▶ **Problem to solve**: From the line containing "This screenshot has height=833, width=1456." through the last line below, copy every line exactly, leaving out the pictures.

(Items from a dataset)
= Beginning of Section =

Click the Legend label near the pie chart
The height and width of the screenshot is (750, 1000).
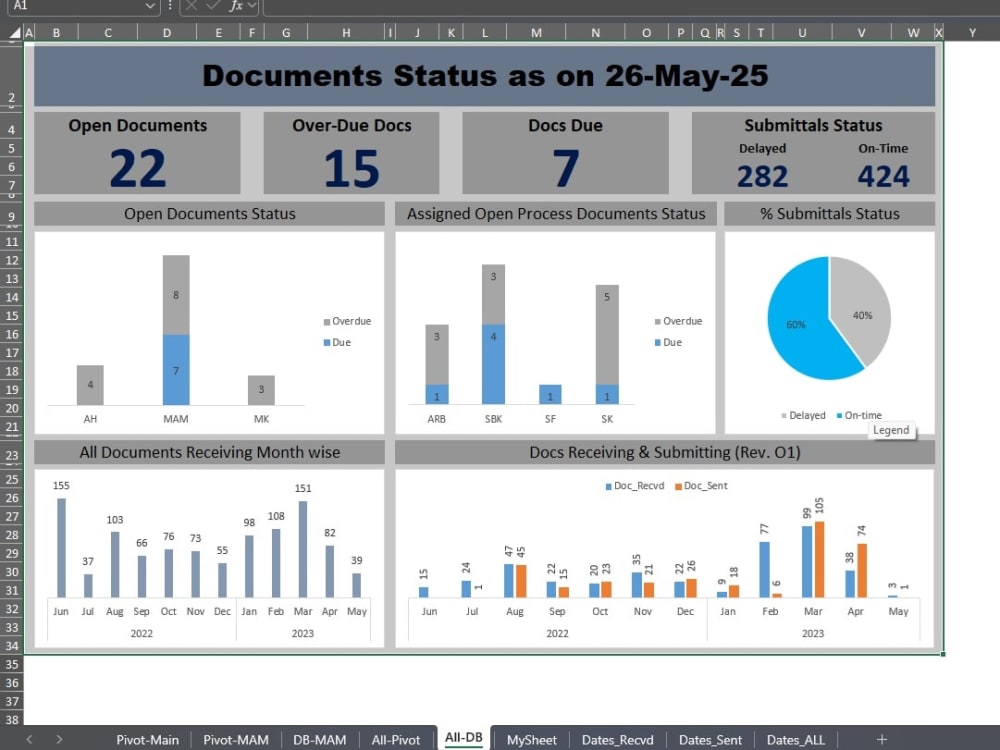point(892,430)
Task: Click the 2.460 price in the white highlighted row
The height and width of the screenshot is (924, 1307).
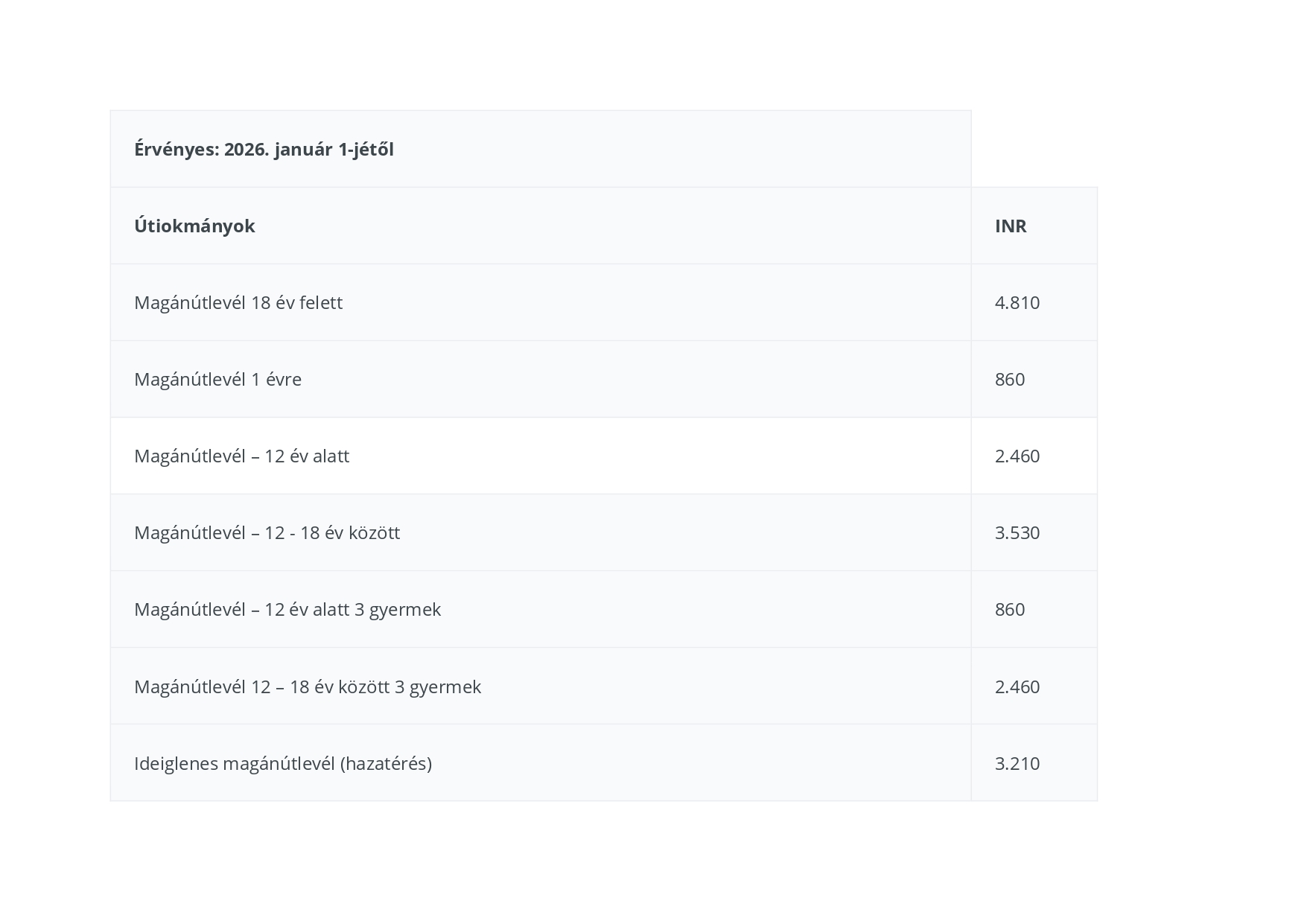Action: pos(1017,456)
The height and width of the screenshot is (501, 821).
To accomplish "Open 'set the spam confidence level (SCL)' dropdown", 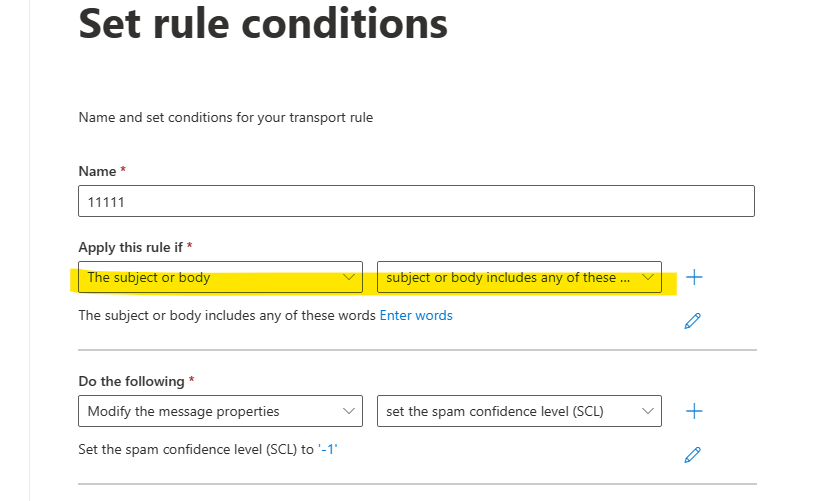I will 519,411.
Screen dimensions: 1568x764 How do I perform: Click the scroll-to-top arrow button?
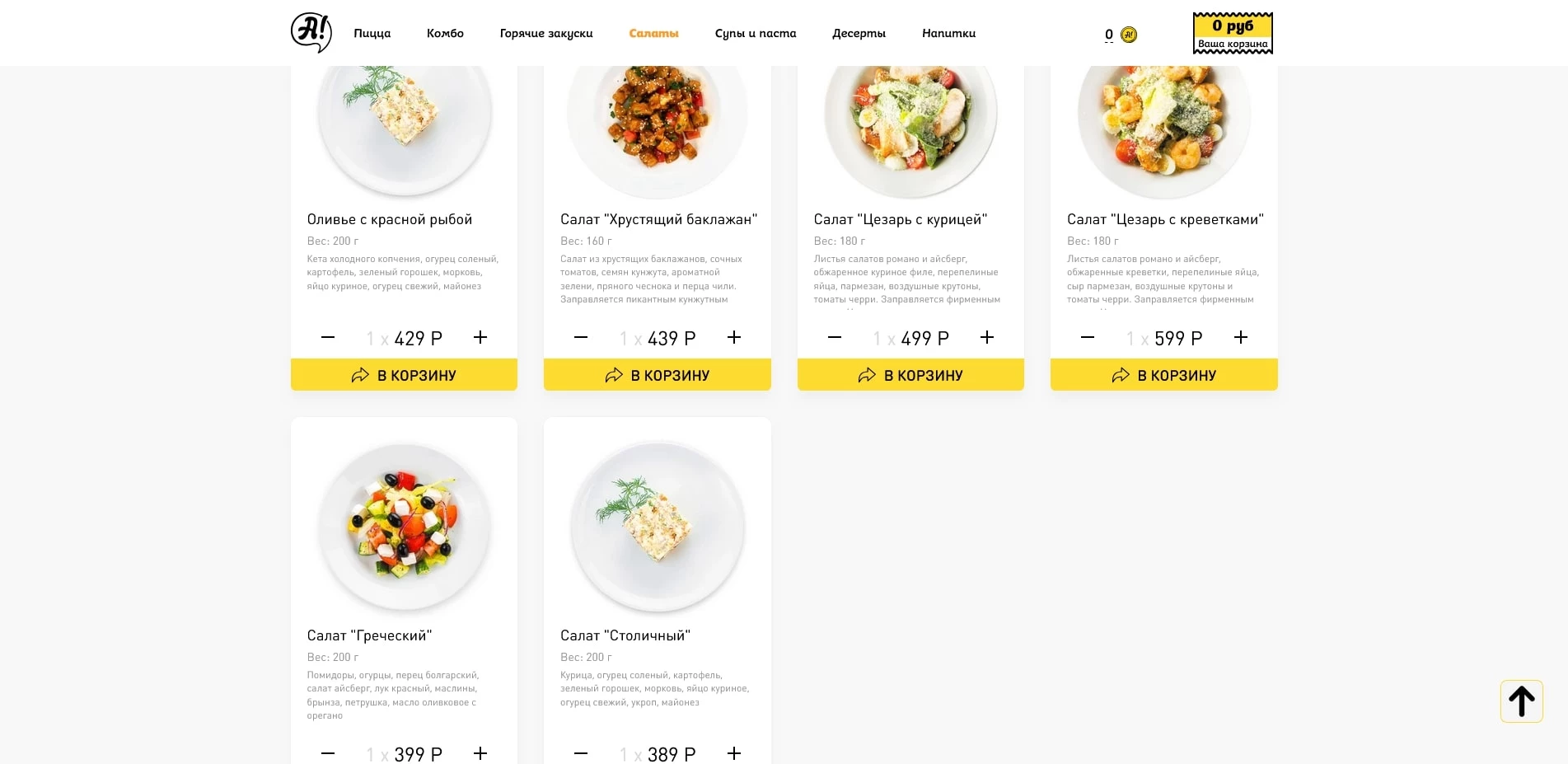tap(1521, 701)
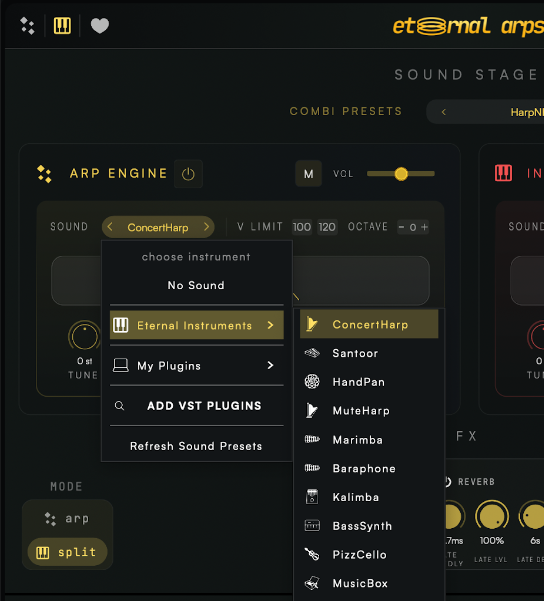Select next sound with right chevron
Screen dimensions: 544x601
point(207,227)
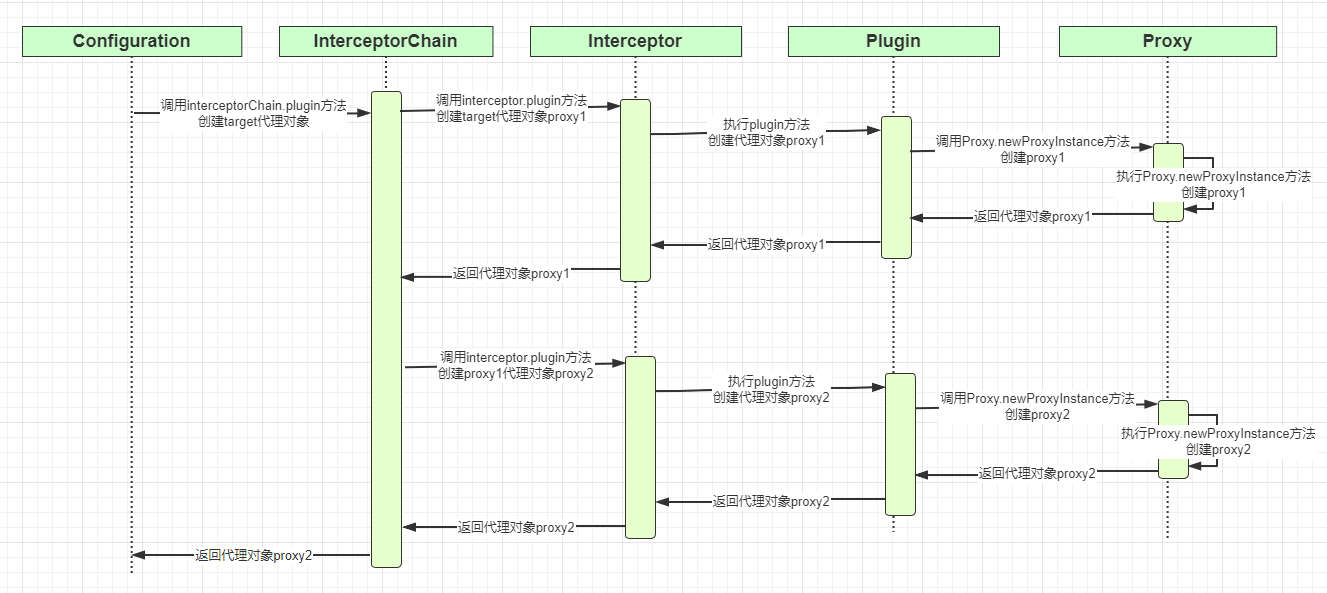The height and width of the screenshot is (593, 1327).
Task: Click the '执行Proxy.newProxyInstance方法 创建proxy2' self-call label
Action: click(x=1218, y=441)
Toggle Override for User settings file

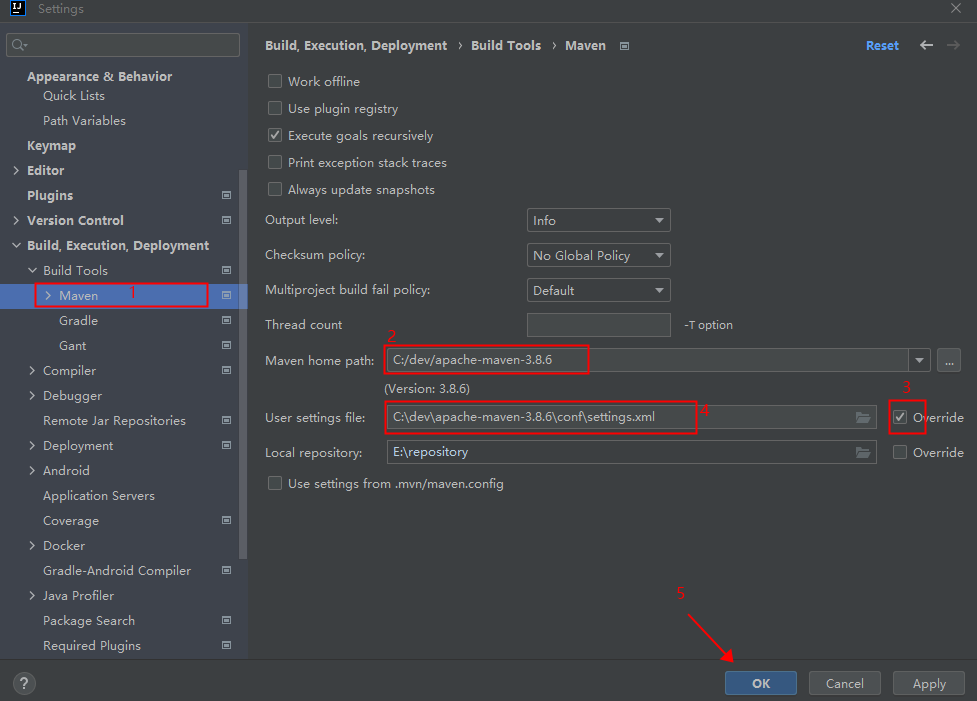pyautogui.click(x=900, y=417)
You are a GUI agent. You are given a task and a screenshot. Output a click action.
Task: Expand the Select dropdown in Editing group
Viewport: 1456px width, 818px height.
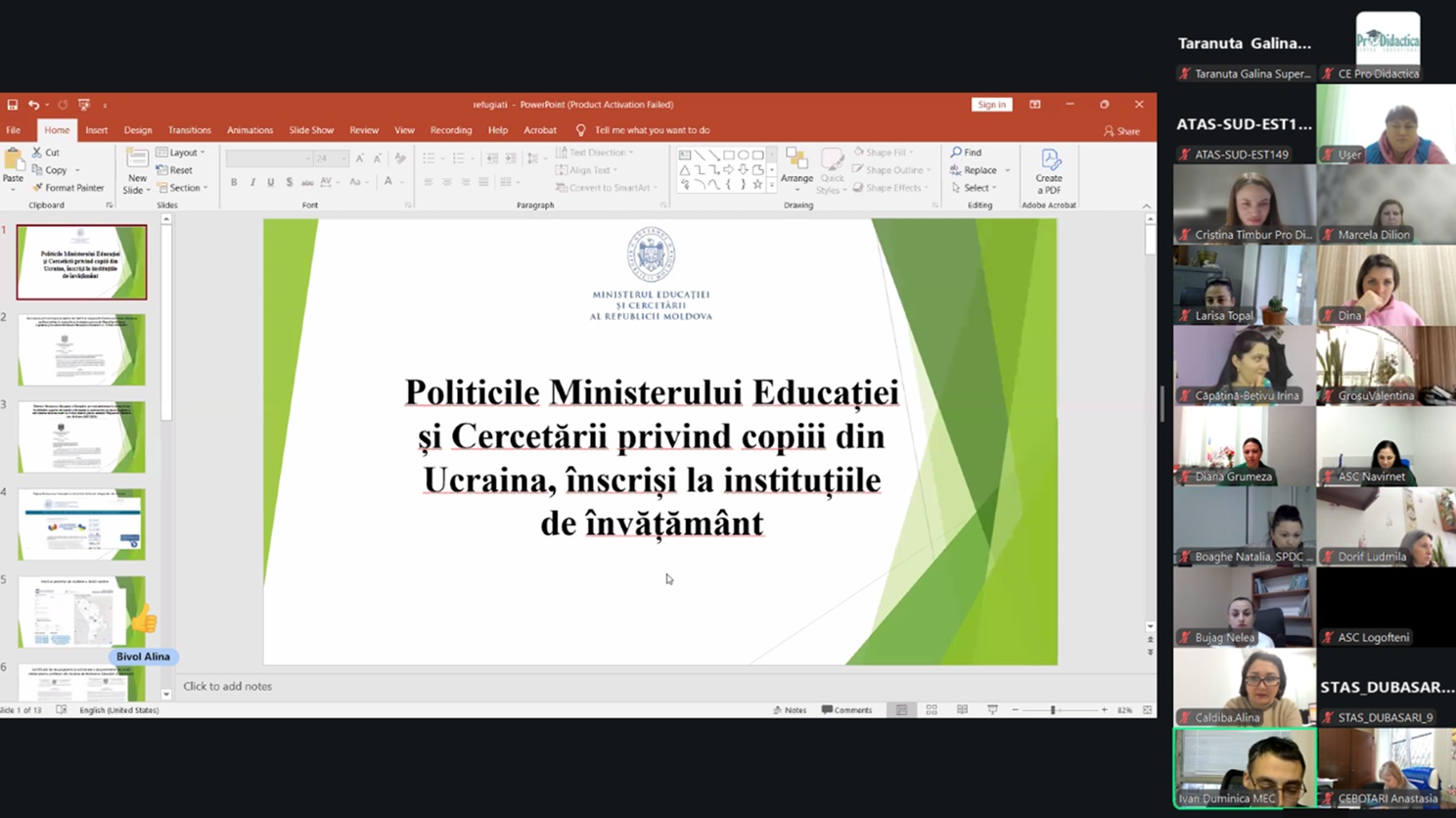click(x=976, y=188)

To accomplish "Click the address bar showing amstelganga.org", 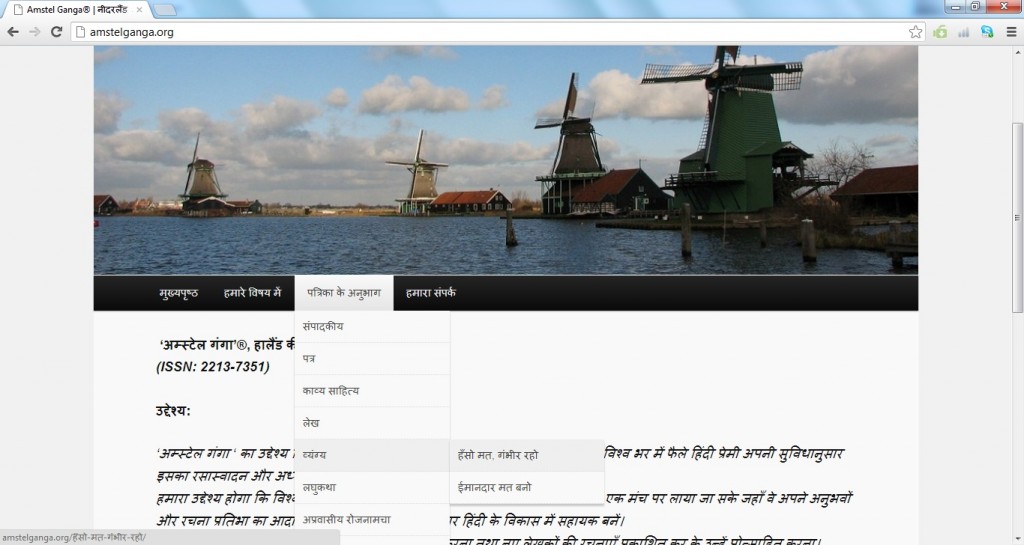I will tap(490, 32).
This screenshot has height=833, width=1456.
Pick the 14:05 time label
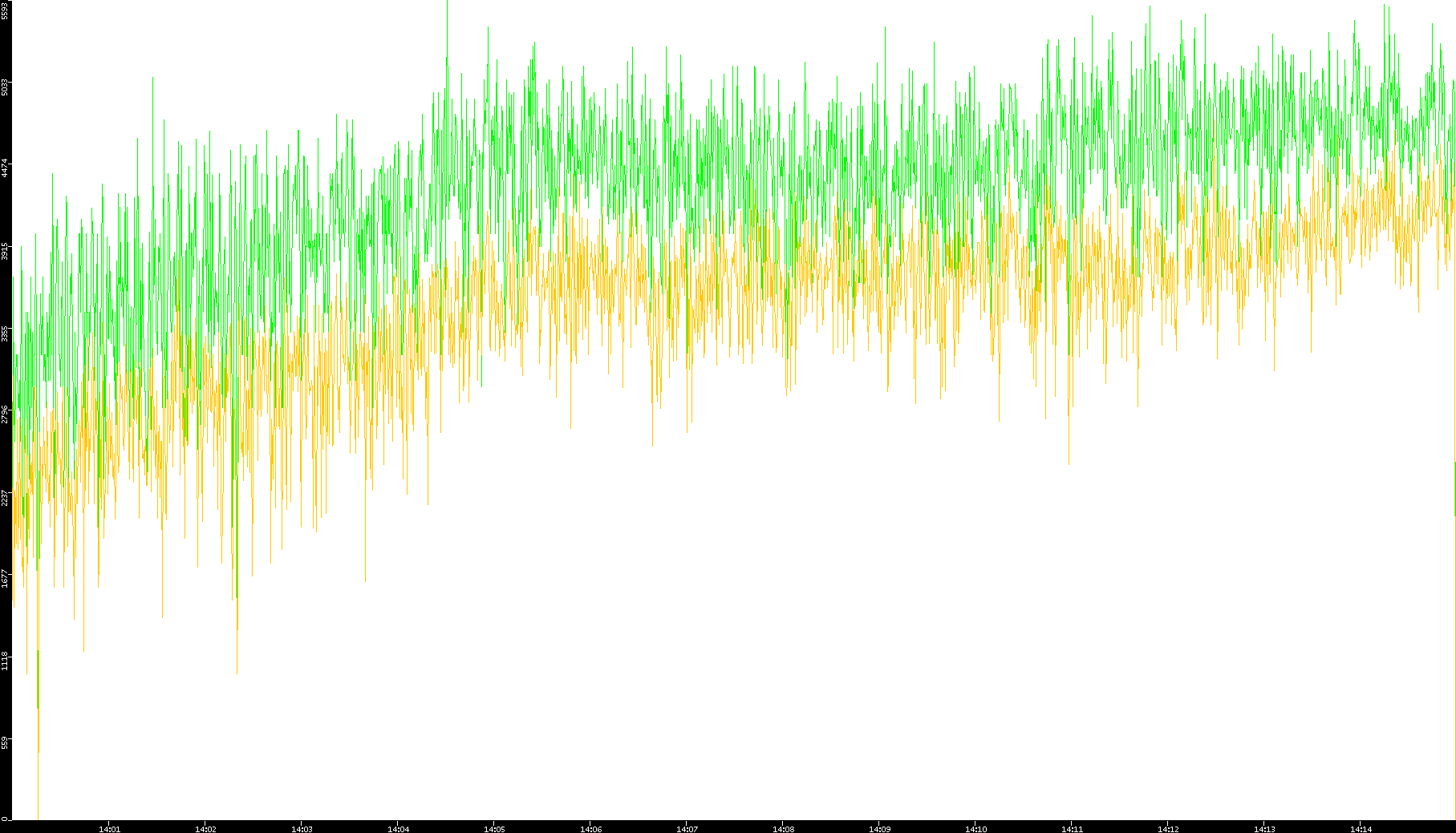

= End of Section =

▶ **Task solution**:
This screenshot has height=833, width=1456.
Pick the 14:05 time label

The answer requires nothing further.